Selected excerpt:
Colors that go with purple have long been sought after for anyone wanting to create a rich, sumptuous scheme. Purple has a long-standing association with wealth “alongside spirituality”, comments interior designer and founder of Bergman and Mar, Petra Arko.
Why does purple have a longstanding connection with royalty? It is because the pigments required to make the color purple were, for many centuries, difficult to source, meaning only the very wealthiest were able to afford purple fashion or interior decor. Flash forward to current home trends, and you will find that purple is now more widely affordable, and as a result, popular. Color theory experts like to use it to add a note of richness to decor.
Colors that go with purple
Deep purple interiors have an undeniable energy to them, whilst the lighter shades - those in the realms of lavender and mauve - have an association with femininity and delicacy, and tend to be looked at alongside colors that go with grey. So whether you are planning to create a deep, enveloping aubergine snug for those cosy winter nights, or alternatively intend to hone in on a paler shade of lilac for a softer and more whimsical decor scheme, purple should be on your radar as a strong and worthy choice for decorating.
Let’s take a closer look at the different kinds of purple available, and, with expert commentary and advice, how to apply purple colors at home.
What color goes with light purple?
Light purple, such as those pale shades of lilac and mauve, are surprisingly versatile. When applied correctly in decor the paler shades of purple are easy to live with, and undeniably pretty, too.
Ruth Mottershead, creative director of paint brand Little Greene, is an expert in paint and pigment for decor. Speaking particularly of lilac, one of - if not the - most popular tone of pale purple. “Soft pastel tones such as ‘Hortense’ and ‘Lady Char’s Lilac’ are a gentle and calming pale lilac tone," Ruth says. "You can use a pale lilac by itself in a room for a pale and pretty scheme, or, thanks to their powdery pale finish, it’s possible to be a bit more daring and match lilac with a deep plum or aubergine color of purple (such as Adventurer or Grenache) for an impactful yet intimate living room atmosphere.” When you see how striking lilac can look when applied with Ruth’s decor advice (see image above), it is very tempting.
Looking to keep it all that bit lighter?

Material provided:

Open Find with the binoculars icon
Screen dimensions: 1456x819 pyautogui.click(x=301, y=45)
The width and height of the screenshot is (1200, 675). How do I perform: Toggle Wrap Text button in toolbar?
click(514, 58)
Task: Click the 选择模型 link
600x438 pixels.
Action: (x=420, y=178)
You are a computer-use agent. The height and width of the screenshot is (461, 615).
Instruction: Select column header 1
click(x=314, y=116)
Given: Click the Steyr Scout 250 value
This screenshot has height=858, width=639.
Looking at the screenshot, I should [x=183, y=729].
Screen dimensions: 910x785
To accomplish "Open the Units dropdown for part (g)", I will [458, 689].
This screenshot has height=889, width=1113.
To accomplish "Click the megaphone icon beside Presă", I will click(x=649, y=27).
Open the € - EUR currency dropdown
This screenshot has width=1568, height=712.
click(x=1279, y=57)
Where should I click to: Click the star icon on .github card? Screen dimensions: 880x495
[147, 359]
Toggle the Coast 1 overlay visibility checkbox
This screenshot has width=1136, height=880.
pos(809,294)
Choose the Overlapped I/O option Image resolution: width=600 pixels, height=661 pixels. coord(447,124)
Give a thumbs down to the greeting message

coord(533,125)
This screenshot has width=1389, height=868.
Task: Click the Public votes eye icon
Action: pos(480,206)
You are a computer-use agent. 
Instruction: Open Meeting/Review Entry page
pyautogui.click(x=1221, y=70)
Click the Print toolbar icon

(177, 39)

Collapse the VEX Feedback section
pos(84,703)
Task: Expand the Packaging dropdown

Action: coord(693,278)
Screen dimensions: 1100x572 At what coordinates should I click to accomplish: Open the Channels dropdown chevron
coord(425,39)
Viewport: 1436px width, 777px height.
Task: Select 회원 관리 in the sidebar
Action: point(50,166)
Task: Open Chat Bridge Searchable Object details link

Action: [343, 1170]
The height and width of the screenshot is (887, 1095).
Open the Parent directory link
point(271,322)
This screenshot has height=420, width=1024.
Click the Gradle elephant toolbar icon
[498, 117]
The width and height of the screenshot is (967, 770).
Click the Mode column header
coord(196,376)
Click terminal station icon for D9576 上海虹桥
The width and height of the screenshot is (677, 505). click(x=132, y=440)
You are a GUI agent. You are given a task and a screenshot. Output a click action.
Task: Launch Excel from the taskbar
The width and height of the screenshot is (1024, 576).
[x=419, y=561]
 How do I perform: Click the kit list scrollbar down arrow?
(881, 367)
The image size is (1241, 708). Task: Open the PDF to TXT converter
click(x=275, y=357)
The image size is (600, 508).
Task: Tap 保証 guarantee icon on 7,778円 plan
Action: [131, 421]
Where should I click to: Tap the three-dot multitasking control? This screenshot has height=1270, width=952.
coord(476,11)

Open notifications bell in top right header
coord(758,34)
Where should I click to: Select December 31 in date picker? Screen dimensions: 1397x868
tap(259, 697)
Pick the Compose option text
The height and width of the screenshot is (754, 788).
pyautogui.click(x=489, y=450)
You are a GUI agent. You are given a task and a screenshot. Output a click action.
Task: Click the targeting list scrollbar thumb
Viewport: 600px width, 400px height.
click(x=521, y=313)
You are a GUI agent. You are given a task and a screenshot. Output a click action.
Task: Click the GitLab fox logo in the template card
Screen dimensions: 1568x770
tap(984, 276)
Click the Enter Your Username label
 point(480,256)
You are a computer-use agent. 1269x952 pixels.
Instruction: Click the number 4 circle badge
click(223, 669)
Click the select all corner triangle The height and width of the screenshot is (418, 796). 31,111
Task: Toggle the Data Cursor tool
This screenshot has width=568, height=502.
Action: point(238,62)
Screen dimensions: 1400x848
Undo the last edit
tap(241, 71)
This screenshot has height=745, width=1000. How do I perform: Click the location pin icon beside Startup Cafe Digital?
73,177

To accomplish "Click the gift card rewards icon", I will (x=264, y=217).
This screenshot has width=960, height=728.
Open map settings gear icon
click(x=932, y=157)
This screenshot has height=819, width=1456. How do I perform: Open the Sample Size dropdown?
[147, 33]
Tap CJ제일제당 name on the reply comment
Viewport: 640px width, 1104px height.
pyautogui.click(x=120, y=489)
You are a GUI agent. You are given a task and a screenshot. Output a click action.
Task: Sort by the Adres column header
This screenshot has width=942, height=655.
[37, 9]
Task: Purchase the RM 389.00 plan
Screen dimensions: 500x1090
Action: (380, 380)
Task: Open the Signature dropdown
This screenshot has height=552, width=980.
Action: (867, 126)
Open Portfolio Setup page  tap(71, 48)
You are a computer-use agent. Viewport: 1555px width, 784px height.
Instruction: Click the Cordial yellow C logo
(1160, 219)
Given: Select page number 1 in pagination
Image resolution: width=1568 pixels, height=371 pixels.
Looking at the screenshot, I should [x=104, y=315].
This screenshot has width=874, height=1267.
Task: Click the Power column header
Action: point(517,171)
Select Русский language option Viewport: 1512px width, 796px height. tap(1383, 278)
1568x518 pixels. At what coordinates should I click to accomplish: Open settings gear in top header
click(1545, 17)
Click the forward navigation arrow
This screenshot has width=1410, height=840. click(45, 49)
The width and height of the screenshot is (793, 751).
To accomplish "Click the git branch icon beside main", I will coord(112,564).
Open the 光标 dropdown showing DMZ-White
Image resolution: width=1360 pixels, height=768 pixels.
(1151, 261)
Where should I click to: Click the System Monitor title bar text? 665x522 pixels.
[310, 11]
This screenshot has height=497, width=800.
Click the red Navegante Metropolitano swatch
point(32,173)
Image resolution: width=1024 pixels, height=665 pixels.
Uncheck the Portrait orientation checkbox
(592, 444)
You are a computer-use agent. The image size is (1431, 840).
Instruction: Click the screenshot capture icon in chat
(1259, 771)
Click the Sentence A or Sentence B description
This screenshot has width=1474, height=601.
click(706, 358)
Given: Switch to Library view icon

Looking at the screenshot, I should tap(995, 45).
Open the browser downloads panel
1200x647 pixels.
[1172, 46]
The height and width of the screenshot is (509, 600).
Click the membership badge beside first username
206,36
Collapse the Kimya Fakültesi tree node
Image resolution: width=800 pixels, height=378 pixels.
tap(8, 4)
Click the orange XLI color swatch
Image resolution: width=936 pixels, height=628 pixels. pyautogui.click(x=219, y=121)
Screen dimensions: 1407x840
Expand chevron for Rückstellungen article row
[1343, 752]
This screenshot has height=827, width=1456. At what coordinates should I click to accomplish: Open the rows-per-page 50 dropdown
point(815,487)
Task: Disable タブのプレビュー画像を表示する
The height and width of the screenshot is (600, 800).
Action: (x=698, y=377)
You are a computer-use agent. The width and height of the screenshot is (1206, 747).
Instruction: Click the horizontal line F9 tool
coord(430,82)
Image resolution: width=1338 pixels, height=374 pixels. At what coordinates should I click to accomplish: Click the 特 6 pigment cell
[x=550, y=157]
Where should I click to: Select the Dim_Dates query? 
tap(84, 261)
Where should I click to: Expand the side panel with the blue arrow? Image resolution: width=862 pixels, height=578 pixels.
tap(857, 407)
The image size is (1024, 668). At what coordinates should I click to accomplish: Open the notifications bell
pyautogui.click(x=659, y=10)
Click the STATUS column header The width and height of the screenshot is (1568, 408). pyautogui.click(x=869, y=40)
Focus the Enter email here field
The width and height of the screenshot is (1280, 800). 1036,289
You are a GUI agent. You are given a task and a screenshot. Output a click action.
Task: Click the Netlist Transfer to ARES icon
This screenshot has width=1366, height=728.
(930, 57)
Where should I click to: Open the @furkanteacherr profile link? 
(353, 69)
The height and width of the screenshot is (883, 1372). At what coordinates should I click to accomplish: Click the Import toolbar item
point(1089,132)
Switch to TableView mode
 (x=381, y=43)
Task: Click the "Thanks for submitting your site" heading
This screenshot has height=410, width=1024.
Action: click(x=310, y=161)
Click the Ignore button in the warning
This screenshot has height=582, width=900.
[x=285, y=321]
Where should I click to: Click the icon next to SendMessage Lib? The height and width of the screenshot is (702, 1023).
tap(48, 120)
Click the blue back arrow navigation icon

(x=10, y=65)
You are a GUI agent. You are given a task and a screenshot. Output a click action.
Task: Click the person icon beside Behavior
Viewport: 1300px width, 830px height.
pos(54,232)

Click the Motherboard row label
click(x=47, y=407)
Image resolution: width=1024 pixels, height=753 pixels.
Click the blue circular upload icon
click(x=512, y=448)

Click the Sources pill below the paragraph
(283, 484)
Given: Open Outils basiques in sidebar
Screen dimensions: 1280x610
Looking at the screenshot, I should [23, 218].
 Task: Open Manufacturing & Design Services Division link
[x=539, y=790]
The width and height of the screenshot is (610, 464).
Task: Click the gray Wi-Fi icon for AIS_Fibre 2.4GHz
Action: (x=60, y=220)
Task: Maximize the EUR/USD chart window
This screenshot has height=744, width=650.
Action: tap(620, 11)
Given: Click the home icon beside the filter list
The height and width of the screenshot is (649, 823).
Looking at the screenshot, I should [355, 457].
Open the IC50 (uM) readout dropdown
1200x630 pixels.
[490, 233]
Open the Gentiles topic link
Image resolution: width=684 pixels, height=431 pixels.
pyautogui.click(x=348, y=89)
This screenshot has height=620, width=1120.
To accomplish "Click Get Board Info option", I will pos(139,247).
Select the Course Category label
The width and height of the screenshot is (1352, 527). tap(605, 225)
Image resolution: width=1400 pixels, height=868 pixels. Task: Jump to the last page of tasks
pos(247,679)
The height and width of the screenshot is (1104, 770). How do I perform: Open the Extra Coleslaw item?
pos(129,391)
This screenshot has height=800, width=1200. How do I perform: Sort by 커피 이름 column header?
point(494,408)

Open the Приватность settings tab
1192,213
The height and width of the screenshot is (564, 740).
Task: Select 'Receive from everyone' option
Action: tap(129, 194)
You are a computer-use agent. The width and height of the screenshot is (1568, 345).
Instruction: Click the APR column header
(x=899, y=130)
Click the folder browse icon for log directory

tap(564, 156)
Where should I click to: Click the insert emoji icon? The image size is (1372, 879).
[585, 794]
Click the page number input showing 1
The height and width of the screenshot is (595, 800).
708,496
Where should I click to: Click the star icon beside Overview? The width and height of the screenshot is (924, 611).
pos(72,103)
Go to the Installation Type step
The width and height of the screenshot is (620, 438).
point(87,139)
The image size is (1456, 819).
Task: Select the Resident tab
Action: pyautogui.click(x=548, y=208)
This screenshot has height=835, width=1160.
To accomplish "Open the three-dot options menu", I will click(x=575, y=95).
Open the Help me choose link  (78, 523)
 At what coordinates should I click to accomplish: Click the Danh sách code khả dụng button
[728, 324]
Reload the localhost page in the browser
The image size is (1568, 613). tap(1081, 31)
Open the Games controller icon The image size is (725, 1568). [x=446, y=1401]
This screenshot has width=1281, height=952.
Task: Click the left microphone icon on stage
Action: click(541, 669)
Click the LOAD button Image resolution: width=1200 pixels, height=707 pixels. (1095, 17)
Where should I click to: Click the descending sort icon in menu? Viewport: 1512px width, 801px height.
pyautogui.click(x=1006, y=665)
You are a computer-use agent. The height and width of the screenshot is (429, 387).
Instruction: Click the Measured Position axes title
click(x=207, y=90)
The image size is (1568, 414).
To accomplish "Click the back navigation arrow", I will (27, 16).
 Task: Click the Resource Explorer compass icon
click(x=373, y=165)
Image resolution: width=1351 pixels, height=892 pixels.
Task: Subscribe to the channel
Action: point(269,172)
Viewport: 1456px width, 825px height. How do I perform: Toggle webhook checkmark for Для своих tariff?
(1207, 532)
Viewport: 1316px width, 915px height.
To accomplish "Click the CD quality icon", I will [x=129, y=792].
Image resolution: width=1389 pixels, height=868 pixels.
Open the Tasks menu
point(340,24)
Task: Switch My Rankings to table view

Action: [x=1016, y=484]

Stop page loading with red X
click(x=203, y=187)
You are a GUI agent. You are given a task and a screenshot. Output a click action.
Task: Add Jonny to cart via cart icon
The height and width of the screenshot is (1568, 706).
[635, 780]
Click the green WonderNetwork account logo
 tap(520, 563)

The task:
Write the next part of the article on colors that go with purple, picking up after its last line. The entries have nothing to do with the article on colors that go with purple.

Reply to the exercise:
Founders of interior design studio Interior Fox Jenna Choate and Mariana Ugarte comment that, “When a client loves purple tones we usually suggest a soft mauve as it feels fresh and neutral. In a previous project we used a really cool mauve floor tile as one of our modern bathroom ideas to offset the soft grey tones found in the veins of the marble. Of course, a pale mauve or lilac also looks equally fresh, crisp, and clean, when paired with a neutral shade of white or cool-undertone shade of cream.”
What color goes with royal purple?
Royal purple is, as the name possibly suggests, purple in its richest and purist tone. It’s bold and it’s dominant, but can be used sparingly in decor as a less dominant accent colour, or for maximum wow factor by wrapping a room completely. Dominic Myland, ceo of paint brand Mylands, has broken Royal Purple down for us. Dominic comments, “Royal purple is loved for its rich intensity and opulence and many people love to use it on its own because it looks so powerful. Admittedly, some might find this concept or bold application a bit overpowering. In which case, they can always use smaller amounts of it at first, say in a room lots of different people spend time in. For example, try painting some woodwork, cabinetry or feature walls with it initially in a living room or hallway.”
Feeling confident and playful? Dominic says, “If you have the decorating confidence then a room immersed in head-to-toe rich royal purple tone, such as our new Empire Violet™ No.80, looks highly sophisticated and original when applied correctly.”
“For maximum effect try using it in a gloss finish - this has a particularly rich and luscious effect in a dining room, as the light bounces around the space and plays with the pigments within the colour royal purple color”, says Dominic.
“Because purple is made up of both blues and reds, both of these colour pigments work really well with a royal purple tone.” Indeed, you can see how a cobalt blue candle stick can look contemporary and striking when sat within a royal purple colour scheme. Dominic says, ‘You can bring out its warm undertones by pairing it with red or pink, or cooling it down by using blue hues. A good partner for royal purple often depends on personal taste. I’ve seen it used with green and bright orange to great effect, but that takes some confidence, or equally, with an ochre yellow. If you want to pair royal purple with a safer bet then choose a shade of grey which compliments it and harmonises’, the trick to the latter being to choose a grey that has purple undertones within it. Which rather nicely brings us onto the next question on purple...
Does grey go with purple?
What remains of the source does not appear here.